▶ _PROMPT_:
Please set down, word for word, the part of the passage on Biden's inaugural address below, starting with "I’m not watching" and going on through "with President Trump.".

▶ _TEXT PASSAGE_:
+ + + + +
Joe Biden’s Inaugural Address calling for unity was extravagantly praised by the news media. Were they empty words of convenience? We shall see. The first clue will be whether Democrats allow the “snap impeachment” of President Trump to continue to become the unconstitutional spite trial of citizen Donald Trump. That just might be considered divisive. The likelihood is getting stronger even as the mainstream media is reporting that the siege of the Capitol had been planned in advance, so claiming that Trump “incited a riot” is false on its face….but this is what happens when the objective is just to accuse someone without bothering to wait for a thorough investigation.

Also working against “unity”—totalitarian regimes love unity; in fact, they insist on it—is the certainty that the mainstream news media will now constantly be parading its despicable double standards before the public daily. Seldom has blogger Ann Althouse, a moderate liberal who found herself defending a President she disliked almost as much as I did over the last four years, duplicated my thoughts more exactly than she did yesterday when she wrote in part,

I’m not watching the TV, not thinking about the inauguration. I’m uninterested in hearing analysis of the speeches, the poetry, the song-belting, the executive orders, the race-and-sex firsts. Bored by social media posts about how happy this or that person I follow happens to be about all those things. …The main reason I am averting my eyes is that I don’t want exposure to all the favorable, flattering media. The media were so awful to Trump, whatever he did. The sudden shift to bathing Biden in sunlight just feels so wrong to me. It seems sappy and patronizing. But I hope Biden does well, and I’ll be giving him a chance.”

Which is more than 99% of the AUC did with President Trump.
+ + + + +
▶ _GIVEN INFORMATION_:
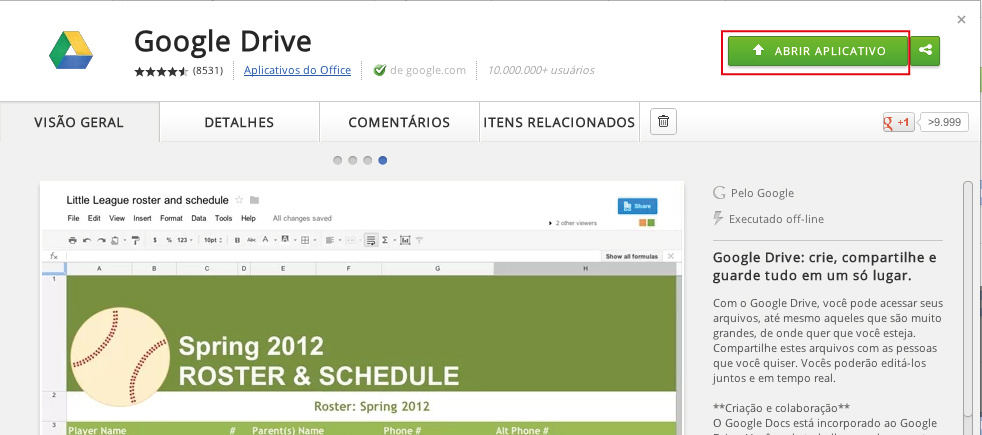Click the (8531) review count
The height and width of the screenshot is (435, 982).
coord(208,71)
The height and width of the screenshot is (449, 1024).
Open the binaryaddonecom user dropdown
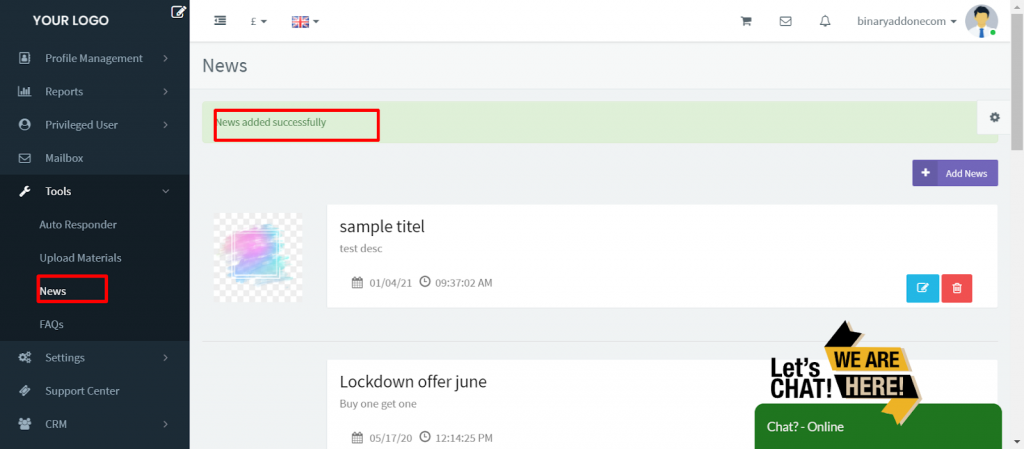[906, 21]
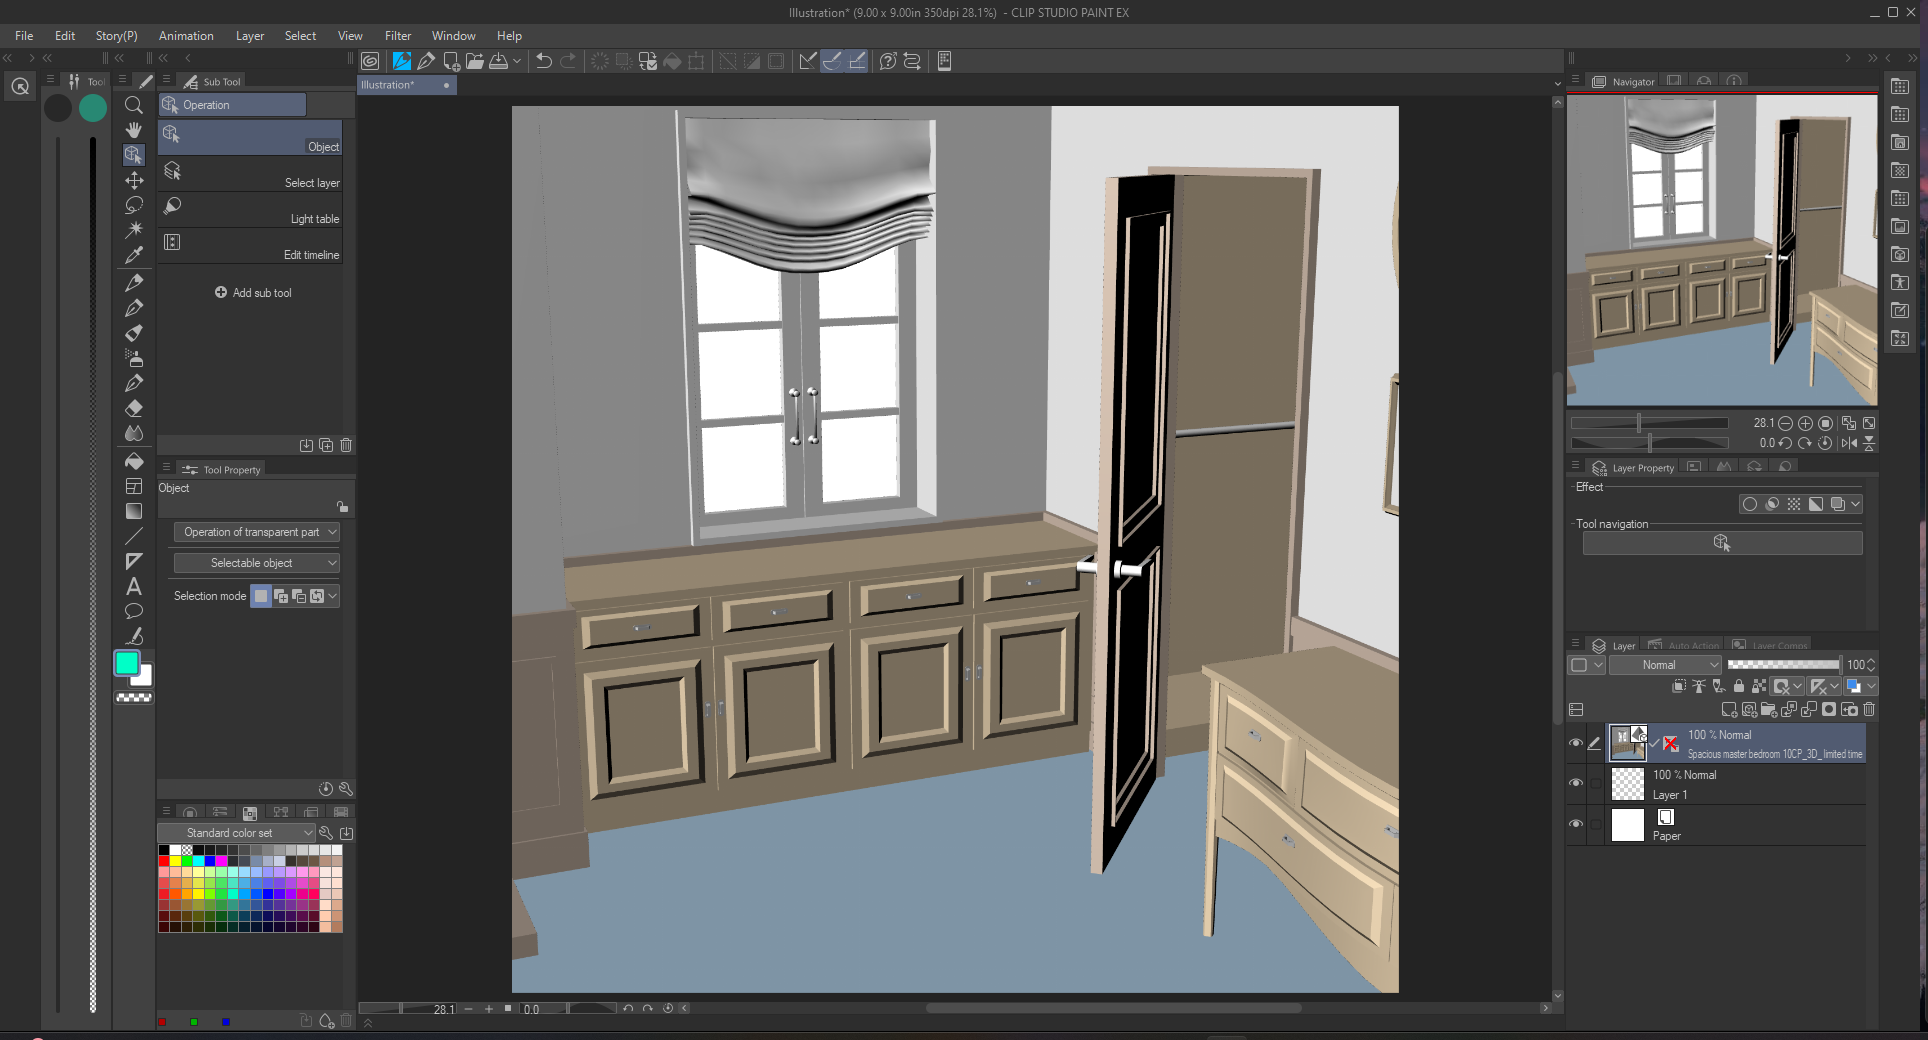The image size is (1928, 1040).
Task: Select the Move layer tool
Action: tap(133, 180)
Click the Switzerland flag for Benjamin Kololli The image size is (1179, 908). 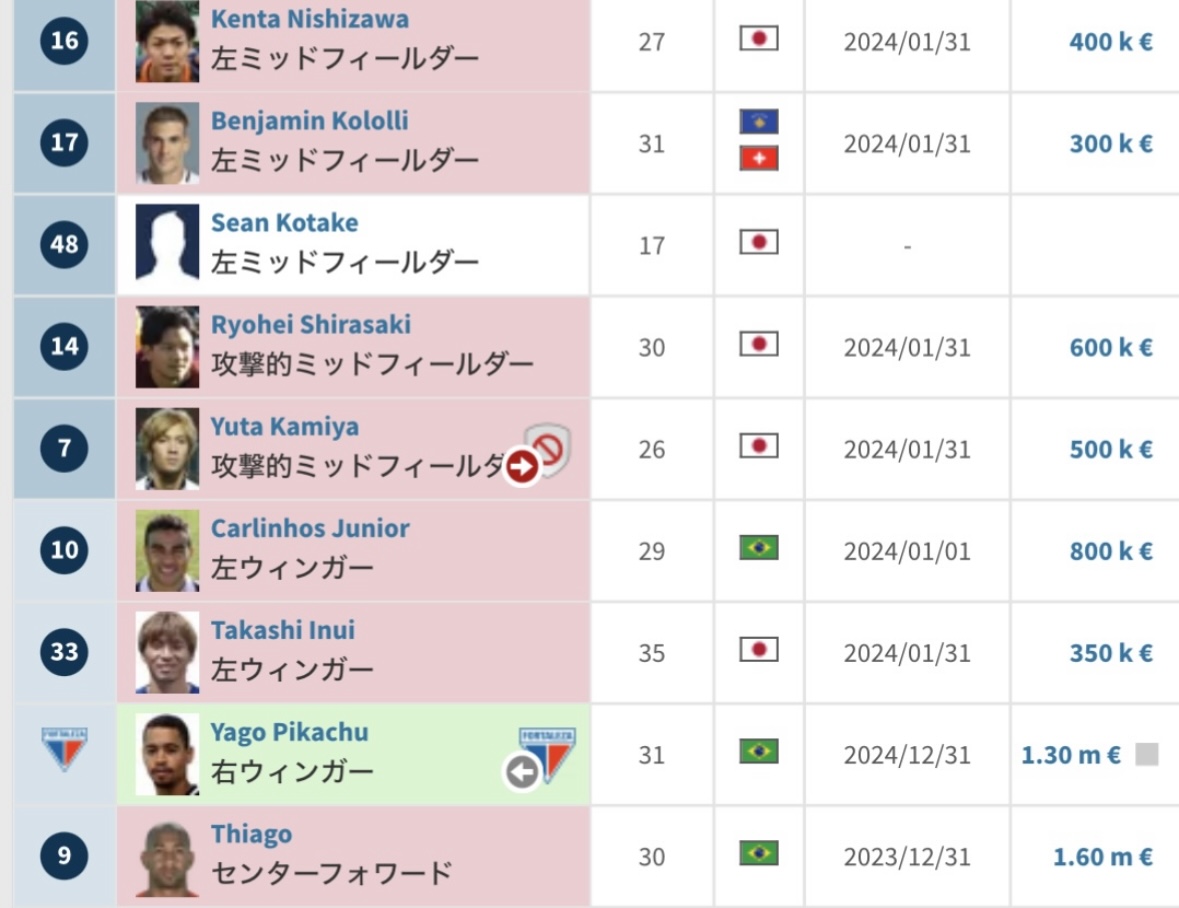759,159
+ + + + +
▶ _WORKED SOLUTION_:
I’m not watching the TV, not thinking about the inauguration. I’m uninterested in hearing analysis of the speeches, the poetry, the song-belting, the executive orders, the race-and-sex firsts. Bored by social media posts about how happy this or that person I follow happens to be about all those things. …The main reason I am averting my eyes is that I don’t want exposure to all the favorable, flattering media. The media were so awful to Trump, whatever he did. The sudden shift to bathing Biden in sunlight just feels so wrong to me. It seems sappy and patronizing. But I hope Biden does well, and I’ll be giving him a chance.”

Which is more than 99% of the AUC did with President Trump.